» **Exercise**
Output every entry below exactly, without its pictures.

» **Records to process**
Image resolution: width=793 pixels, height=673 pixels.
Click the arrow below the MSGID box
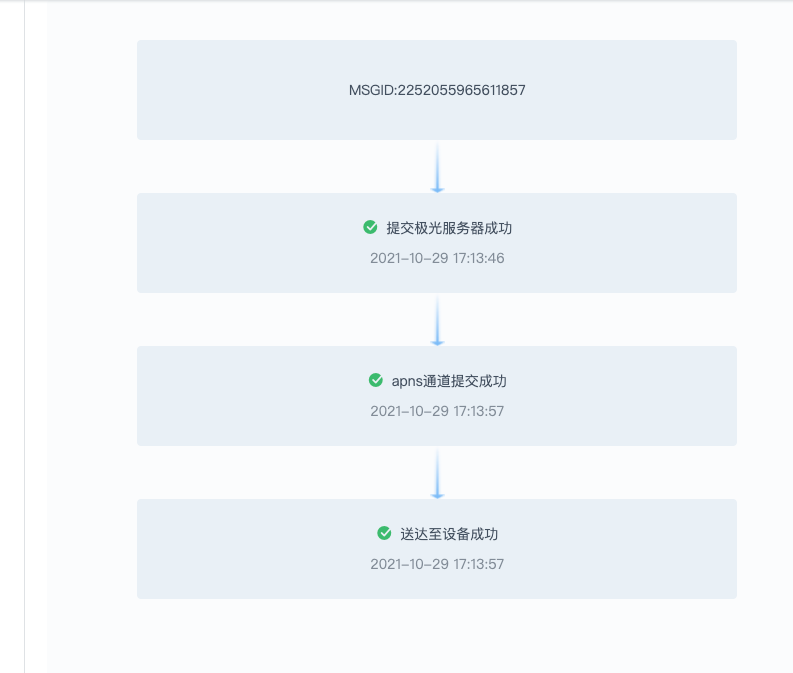[437, 167]
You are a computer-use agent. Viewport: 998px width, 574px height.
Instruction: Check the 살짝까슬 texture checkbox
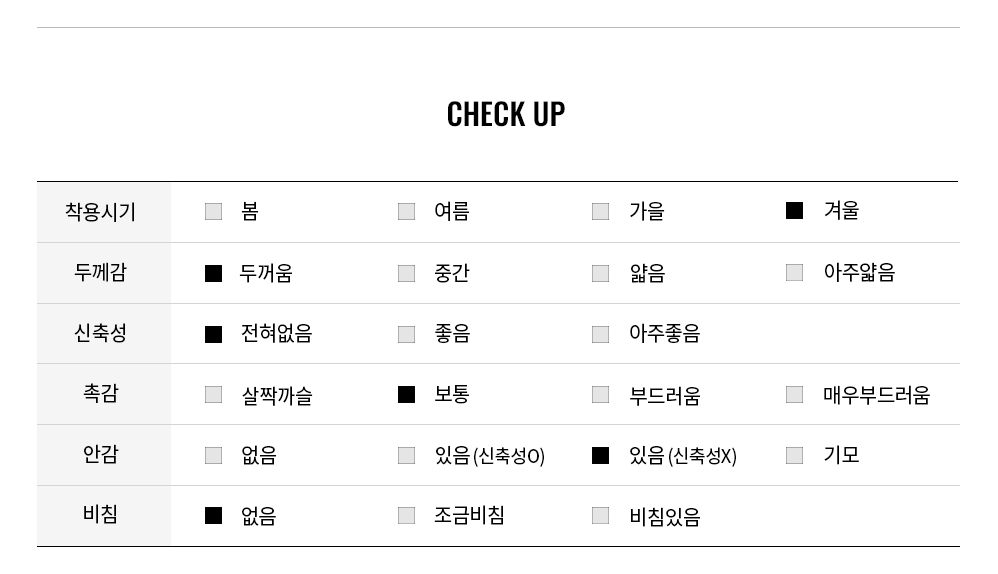pyautogui.click(x=213, y=394)
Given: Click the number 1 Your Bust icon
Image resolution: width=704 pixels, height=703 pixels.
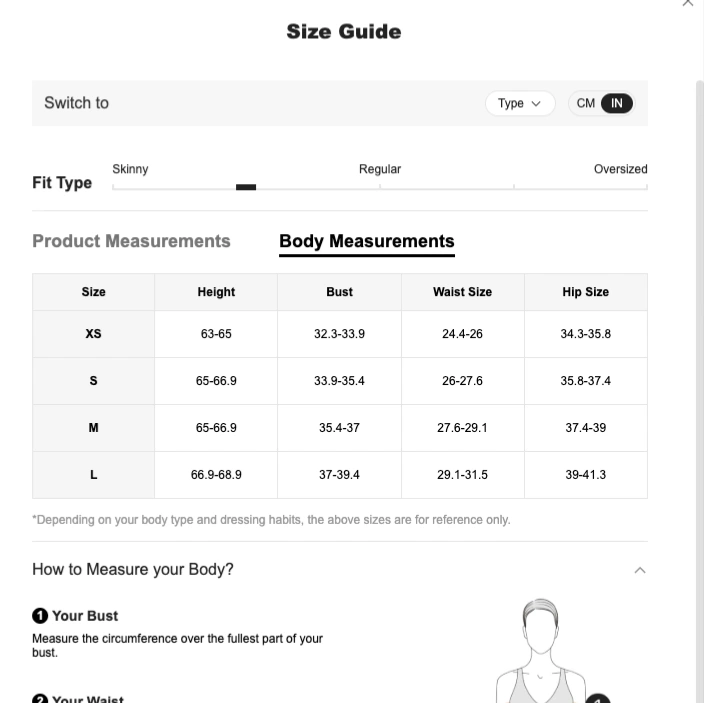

» **Answer for the task**
Image resolution: width=793 pixels, height=673 pixels.
Click the arrow below the MSGID box
[437, 167]
You are a computer-use agent. Viewport: 998px width, 574px height.
Instruction: Check the 살짝까슬 texture checkbox
pyautogui.click(x=213, y=394)
Given: Click the number 1 Your Bust icon
Image resolution: width=704 pixels, height=703 pixels.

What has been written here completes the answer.